97.4% of residents lived in urban areas, while 2.6% lived in rural areas.

There were 3,610 households in Edgemere, of which 27.3% had children under the age of 18 living in them. Of all households, 48.1% were married-couple households, 18.5% were households with a male householder and no spouse or partner present, and 25.7% were households with a female householder and no spouse or partner present. About 26.3% of all households were made up of individuals and 14.8% had someone living alone who was 65 years of age or older.

There were 3,962 housing units, of which 8.9% were vacant. The homeowner vacancy rate was 3.1% and the rental vacancy rate was 5.7%.

===2000 census===
At the 2000 census there were 9,249 people, 3,529
households, and 2,513 families living in the CDP. The population density was 855.6 PD/sqmi.

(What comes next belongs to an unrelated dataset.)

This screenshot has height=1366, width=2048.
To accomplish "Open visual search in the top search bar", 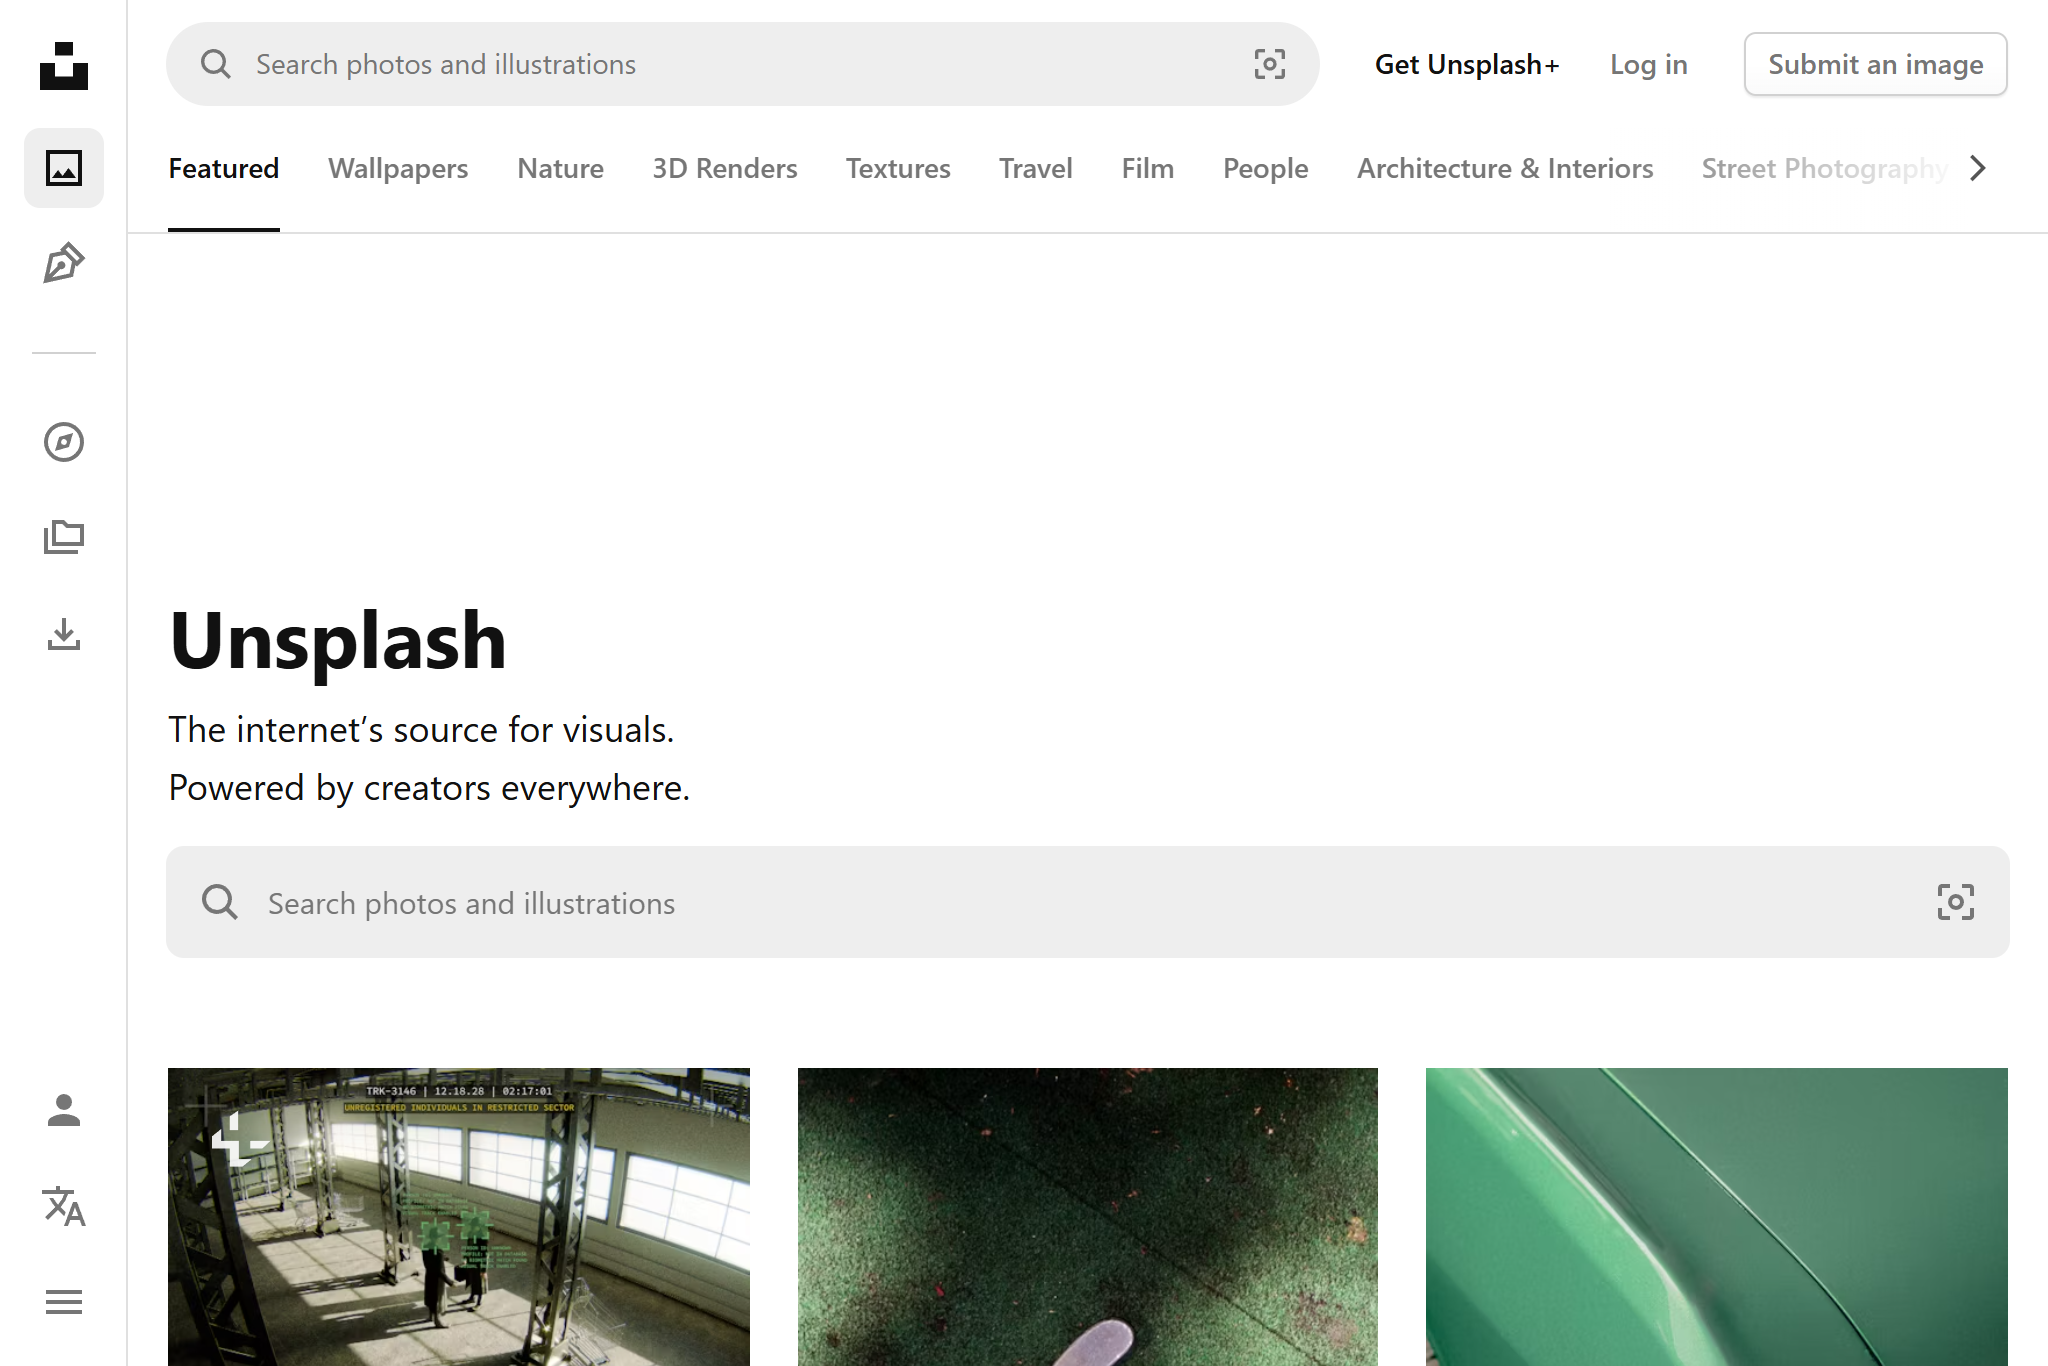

There were 3,764 housing units at an average density of 348.2 /sqmi. The racial makeup of the CDP was 93.43% White, 5.19% African American, 0.18% Native American, 0.31% Asian, 0.18% Pacific Islander, 0.09% from other races, and 0.62% from two or more races. Hispanic or Latino of any race were 0.66%.

Of the 3,530 households 28.2% had children under the age of 18 living with them, 55.9% were married couples living together, 10.1% had a female householder with no husband present, and 28.8% were non-families. 24.0% of households were one person and 12.3% were one person aged 65 or older. The average household size was 2.58 and the average family size was 3.04.

The age distribution was 22.1% under the age of 18, 7.2% from 18 to 24, 26.9% from 25 to 44, 27.1% from 45 to 64, and 16.7% 65 or older. The median age was 41 years. For every 100 females, there were 98.1 males. For every 100 females age 18 and over, there were 98.3 males.

The median household income was $46,928 and the median family income was $55,662. Males had a median income of $40,577 versus $28,398 for females. The per capita income for the CDP was $20,802. About 5.4% of families and 7.0% of the population were below the poverty line, including 9.0% of those under age 18 and 8.6% of those age 65 or over.